- [Podany fragment]
+++

Co robić w razie wezwania

Gdyby jednak fiskus wezwał kogoś w charakterze świadka, nie należy tego zignorować. Odmowy zabrania art. 196 ordynacji podatkowej (wyjątki są przewidziane dla najbliższych). Niestawiennictwo może kosztować 2,8 tys. zł (art. 262).
Można natomiast tłumaczyć się niepamięcią. Jeśli świadek nie jest w stanie przypomnieć sobie, co zdarzyło się przed kilku laty, to tak właśnie powinien odpowiedzieć. Nie grożą za to żadne konsekwencje. Ważne jest, aby odpowiedź była prawdziwa - wyjaśnia Łukasz Blak, doradca podatkowy w Certus LTA.

Organizatorzy na celowniku

Zdaniem Blaka działania ostrowieckiej skarbówki nie są niczym niespotykanym. Urzędnicy, aby wyjaśnić sprawę, mają obowiązek wykorzystać wszystkie dostępne im dowody, w tym zeznania świadków. W wielu branżach przeprowadzane są kontrole krzyżowe. Nie widzę powodu, dlaczego czynności sprawdzające miałyby ominąć firmy organizujące przyjęcia okolicznościowe - komentuje.
Doradca podatkowy zwraca też uwagę, że od dawna mówi się o nieprawidłowościach w ewidencjonowaniu obrotu na kasach fiskalnych w branży organizującej przyjęcia okolicznościowe. Wiele osób na pewno spotkało się z sytuacją, gdy organizator nie zaewidencjonował w kasie wpłaty na poczet wesela czy innego przyjęcia – mówi ekspert. I przypomina, że przekłada się to na dalsze uchybienia - niezadeklarowanie podatku dochodowego i należnego VAT.
Zdaniem Blaka wynika to ze specyfiki branży. Jej oferta jest skierowana do osób fizycznych, które nie mogą odliczyć VAT naliczonego. Podatek jest więc dodatkowym kosztem, na którego eliminacji zależy często obu stronom.

Również informują

Anna Stępień, rzeczniczka prasowa Izby Administracji Skarbowej w Kielcach, twierdzi, że działania fiskusa wymierzone w nieuczciwych organizatorów przyjęć okolicznościowych (komunii, wesel) przynoszą oczekiwane rezultaty. I jako przykład podaje sytuację, gdy jeden z przedsiębiorców po takiej kontroli złożył korektę deklaracji na 70 tys. zł.
W 2016 r. świętokrzyski fiskus rozpoczął też akcję informacyjno-prewencyjną. W wyniku analiz i czynności sprawdzających urzędy skarbowe wytypowały 53 podmioty, z którymi przeprowadzono rozmowy prewencyjne - informuje Stępień. Nieprawidłowości, które wówczas wskazywano, dotyczyły m.in.:
● niewykazywania całego osiągniętego dochodu bądź obrotu,
● nieewidencjonowania sprzedaży za pomocą kasy fiskalnej,
● sprzedaży towarów lub usług według niewłaściwych stawek VAT,
● zawyżania kosztów uzyskania przychodów poprzez ewidencjonowanie nierzetelnych faktur,
● nieopodatkowania zaliczek pobieranych na poczet przyszłej usługi,
● niewykazywania dochodów ze świadczonych dodatkowych usług, np. pokazu sztucznych ogni czy pokazów barmańskich,
● zatrudniania pracowników bez legalnego zgłoszenia.

+++

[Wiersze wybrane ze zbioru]
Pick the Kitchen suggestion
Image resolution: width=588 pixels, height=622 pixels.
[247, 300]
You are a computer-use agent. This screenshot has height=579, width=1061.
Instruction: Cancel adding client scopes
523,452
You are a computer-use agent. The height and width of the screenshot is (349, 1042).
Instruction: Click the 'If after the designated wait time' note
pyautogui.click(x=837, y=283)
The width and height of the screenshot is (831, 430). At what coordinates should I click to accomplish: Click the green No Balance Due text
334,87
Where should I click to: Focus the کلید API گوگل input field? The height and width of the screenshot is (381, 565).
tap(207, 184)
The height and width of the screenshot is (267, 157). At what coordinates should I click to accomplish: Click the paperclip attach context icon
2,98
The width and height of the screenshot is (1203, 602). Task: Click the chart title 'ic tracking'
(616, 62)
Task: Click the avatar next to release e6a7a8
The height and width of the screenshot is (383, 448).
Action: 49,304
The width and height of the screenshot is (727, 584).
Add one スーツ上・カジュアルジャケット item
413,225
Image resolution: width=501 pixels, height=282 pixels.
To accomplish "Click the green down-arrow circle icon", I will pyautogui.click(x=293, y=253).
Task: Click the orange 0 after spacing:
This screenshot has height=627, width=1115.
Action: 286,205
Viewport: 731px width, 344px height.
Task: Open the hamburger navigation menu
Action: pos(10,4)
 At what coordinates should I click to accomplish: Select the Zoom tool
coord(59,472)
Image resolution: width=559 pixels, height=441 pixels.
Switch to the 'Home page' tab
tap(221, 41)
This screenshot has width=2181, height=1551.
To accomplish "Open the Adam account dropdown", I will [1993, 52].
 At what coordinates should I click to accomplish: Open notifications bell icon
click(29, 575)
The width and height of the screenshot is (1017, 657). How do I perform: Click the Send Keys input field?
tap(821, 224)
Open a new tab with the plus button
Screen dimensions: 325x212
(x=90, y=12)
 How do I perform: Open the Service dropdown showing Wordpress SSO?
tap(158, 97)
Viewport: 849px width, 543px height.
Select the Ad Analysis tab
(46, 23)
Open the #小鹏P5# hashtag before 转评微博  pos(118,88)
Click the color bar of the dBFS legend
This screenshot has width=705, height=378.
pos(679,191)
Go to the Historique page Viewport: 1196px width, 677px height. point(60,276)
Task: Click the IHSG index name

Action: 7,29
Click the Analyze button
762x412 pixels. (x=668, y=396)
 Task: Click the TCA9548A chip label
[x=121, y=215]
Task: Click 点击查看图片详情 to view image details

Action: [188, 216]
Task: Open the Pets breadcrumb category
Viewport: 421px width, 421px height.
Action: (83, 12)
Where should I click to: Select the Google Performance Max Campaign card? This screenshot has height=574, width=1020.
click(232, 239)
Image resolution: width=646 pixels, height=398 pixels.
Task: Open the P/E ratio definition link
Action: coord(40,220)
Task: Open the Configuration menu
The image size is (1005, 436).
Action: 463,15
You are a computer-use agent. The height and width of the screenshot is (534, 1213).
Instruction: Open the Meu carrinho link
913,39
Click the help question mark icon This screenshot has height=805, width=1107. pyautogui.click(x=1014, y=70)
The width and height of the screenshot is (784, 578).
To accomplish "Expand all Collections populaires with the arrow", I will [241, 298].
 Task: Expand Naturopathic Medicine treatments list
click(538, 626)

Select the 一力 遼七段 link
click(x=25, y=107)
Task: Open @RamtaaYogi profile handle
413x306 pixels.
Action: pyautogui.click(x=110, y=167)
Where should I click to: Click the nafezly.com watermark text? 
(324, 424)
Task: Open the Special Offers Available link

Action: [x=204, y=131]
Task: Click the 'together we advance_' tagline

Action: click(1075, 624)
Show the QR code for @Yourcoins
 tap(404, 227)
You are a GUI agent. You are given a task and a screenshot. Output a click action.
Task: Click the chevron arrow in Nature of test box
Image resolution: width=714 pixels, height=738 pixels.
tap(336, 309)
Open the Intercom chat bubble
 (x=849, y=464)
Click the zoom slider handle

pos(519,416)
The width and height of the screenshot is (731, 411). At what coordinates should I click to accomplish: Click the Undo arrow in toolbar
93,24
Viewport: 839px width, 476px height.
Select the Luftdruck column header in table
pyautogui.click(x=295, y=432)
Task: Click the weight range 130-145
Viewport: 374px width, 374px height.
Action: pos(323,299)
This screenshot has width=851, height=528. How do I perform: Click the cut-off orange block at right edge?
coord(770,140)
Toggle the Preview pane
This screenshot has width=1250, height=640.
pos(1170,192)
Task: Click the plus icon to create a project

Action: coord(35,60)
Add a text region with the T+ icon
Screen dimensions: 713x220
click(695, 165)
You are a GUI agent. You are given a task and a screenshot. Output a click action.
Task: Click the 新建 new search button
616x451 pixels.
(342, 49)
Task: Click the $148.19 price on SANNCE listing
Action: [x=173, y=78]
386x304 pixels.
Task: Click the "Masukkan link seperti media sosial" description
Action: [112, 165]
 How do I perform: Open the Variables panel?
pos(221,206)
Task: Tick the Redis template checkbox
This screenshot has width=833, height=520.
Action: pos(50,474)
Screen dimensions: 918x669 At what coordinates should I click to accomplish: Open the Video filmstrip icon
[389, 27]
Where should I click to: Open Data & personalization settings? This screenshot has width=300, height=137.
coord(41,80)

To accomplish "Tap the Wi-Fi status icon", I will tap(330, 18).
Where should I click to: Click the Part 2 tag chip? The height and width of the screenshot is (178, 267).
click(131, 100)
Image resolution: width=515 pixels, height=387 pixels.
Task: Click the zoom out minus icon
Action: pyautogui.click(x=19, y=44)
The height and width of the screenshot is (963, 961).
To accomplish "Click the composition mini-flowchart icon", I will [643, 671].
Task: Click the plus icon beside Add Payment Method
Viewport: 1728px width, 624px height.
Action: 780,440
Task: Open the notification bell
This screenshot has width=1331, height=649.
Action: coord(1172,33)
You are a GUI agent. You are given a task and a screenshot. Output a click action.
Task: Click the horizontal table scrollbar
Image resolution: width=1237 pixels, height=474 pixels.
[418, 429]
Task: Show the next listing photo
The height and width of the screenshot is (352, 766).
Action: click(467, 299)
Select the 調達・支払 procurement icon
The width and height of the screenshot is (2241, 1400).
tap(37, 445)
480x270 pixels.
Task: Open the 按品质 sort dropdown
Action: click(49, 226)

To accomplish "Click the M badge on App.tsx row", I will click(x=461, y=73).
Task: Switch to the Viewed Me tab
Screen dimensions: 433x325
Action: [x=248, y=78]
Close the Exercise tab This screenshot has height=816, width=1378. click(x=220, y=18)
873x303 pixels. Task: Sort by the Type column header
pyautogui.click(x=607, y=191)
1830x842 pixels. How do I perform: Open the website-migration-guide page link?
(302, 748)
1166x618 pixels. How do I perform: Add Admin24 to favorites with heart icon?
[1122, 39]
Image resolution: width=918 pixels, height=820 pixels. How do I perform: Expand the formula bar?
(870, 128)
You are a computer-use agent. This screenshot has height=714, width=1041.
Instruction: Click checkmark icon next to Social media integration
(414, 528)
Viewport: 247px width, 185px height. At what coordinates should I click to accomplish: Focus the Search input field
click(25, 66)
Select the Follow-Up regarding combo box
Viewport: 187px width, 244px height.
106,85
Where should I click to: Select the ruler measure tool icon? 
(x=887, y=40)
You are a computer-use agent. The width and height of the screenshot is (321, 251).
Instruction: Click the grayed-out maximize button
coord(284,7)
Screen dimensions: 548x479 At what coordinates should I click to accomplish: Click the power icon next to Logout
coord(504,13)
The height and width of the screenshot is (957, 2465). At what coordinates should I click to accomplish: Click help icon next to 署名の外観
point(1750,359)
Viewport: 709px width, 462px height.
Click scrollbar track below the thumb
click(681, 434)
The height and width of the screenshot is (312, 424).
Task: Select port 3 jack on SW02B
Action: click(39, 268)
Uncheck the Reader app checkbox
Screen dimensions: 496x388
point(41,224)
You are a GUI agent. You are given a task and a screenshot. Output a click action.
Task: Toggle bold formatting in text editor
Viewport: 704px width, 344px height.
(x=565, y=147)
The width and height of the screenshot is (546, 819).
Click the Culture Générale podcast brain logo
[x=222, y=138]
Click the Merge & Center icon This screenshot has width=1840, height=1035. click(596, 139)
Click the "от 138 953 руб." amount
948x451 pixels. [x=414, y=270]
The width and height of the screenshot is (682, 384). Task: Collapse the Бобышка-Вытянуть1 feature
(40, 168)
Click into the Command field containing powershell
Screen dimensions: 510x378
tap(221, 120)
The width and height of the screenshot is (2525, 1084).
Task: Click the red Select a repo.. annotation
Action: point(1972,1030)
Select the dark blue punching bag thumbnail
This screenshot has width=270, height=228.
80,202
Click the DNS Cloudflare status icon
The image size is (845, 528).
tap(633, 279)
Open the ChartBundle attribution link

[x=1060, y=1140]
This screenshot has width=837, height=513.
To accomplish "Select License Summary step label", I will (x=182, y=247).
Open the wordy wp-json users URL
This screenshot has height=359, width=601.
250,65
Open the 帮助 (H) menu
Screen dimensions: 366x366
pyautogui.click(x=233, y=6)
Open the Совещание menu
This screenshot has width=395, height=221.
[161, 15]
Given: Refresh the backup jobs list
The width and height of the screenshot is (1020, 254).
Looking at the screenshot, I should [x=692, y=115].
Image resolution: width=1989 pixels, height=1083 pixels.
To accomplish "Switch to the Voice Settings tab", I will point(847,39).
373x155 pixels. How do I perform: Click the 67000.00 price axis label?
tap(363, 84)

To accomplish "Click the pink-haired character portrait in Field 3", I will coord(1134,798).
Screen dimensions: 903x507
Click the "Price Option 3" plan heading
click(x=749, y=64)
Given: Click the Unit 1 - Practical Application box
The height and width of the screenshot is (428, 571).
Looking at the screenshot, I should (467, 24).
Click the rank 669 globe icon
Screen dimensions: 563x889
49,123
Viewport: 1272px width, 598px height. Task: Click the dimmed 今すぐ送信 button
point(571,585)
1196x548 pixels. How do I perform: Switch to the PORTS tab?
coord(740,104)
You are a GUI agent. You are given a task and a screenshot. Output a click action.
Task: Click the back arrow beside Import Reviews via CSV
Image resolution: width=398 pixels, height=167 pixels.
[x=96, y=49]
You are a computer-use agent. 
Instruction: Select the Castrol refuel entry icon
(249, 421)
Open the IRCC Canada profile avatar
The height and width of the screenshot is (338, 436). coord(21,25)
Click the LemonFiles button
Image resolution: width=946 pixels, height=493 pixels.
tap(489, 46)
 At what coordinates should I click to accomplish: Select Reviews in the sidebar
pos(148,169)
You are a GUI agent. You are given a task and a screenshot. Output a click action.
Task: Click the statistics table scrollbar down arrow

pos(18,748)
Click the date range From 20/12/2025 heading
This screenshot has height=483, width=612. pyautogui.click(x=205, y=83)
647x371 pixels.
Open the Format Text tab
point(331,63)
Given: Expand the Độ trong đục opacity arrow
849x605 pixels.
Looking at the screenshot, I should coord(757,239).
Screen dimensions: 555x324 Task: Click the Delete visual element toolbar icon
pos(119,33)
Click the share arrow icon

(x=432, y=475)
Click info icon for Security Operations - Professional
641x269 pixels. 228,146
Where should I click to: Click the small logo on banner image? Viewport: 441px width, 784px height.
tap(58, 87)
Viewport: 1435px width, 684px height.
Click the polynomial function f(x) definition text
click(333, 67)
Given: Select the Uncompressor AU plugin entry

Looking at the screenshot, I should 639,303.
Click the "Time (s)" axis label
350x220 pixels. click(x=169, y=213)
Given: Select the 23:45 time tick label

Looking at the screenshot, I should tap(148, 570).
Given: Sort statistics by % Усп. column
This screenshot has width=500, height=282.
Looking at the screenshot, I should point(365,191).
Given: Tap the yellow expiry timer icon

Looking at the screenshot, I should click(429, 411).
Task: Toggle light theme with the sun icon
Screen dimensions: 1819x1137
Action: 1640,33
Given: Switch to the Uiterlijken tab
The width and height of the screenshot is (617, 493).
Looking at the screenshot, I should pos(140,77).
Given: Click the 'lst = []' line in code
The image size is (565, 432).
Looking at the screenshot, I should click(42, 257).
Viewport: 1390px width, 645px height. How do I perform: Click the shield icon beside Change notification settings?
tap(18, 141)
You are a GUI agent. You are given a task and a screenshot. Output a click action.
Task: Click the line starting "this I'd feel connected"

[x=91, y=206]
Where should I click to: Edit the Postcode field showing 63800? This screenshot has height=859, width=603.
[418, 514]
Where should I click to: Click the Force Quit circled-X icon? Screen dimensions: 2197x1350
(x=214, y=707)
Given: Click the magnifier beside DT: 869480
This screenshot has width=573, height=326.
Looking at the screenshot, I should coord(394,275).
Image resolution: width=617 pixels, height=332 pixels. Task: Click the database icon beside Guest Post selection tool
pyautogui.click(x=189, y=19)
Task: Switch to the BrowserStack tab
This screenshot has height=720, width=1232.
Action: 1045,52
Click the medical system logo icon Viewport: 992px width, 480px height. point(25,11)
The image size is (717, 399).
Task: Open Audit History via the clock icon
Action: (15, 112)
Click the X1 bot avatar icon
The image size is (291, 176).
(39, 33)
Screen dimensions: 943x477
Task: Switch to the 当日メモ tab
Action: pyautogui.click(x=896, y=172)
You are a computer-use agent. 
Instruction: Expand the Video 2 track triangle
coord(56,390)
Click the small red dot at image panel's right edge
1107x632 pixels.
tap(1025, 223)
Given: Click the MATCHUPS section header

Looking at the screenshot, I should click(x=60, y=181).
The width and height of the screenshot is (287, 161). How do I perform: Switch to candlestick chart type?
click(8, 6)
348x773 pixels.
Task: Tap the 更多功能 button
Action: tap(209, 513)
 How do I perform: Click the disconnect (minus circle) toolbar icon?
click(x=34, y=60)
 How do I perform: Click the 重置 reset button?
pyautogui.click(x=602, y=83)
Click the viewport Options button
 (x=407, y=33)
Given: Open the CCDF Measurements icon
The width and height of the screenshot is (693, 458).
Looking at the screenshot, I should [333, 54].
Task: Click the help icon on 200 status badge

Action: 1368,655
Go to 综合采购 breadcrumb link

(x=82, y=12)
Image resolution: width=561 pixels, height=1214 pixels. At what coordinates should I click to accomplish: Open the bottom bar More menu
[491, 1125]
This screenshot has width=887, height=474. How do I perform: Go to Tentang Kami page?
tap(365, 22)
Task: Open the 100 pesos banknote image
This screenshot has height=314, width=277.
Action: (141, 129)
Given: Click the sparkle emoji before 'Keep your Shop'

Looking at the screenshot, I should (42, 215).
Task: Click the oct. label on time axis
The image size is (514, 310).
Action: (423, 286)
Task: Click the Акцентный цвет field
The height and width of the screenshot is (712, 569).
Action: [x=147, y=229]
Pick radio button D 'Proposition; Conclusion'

+++

- [Zadanie] Proszę wyjaśnić w jednym do trzech zdań, dlaczego według podanego fragmentu w branży organizującej przyjęcia okolicznościowe obu stronom często zależy na wyeliminowaniu VAT.

- [Odpowiedź] Wynika to ze specyfiki tej branży: jej oferta jest skierowana do osób fizycznych, które nie mogą odliczyć VAT naliczonego. Podatek jest więc dla nich dodatkowym kosztem, dlatego na jego eliminacji często zależy zarówno organizatorowi, jak i klientowi.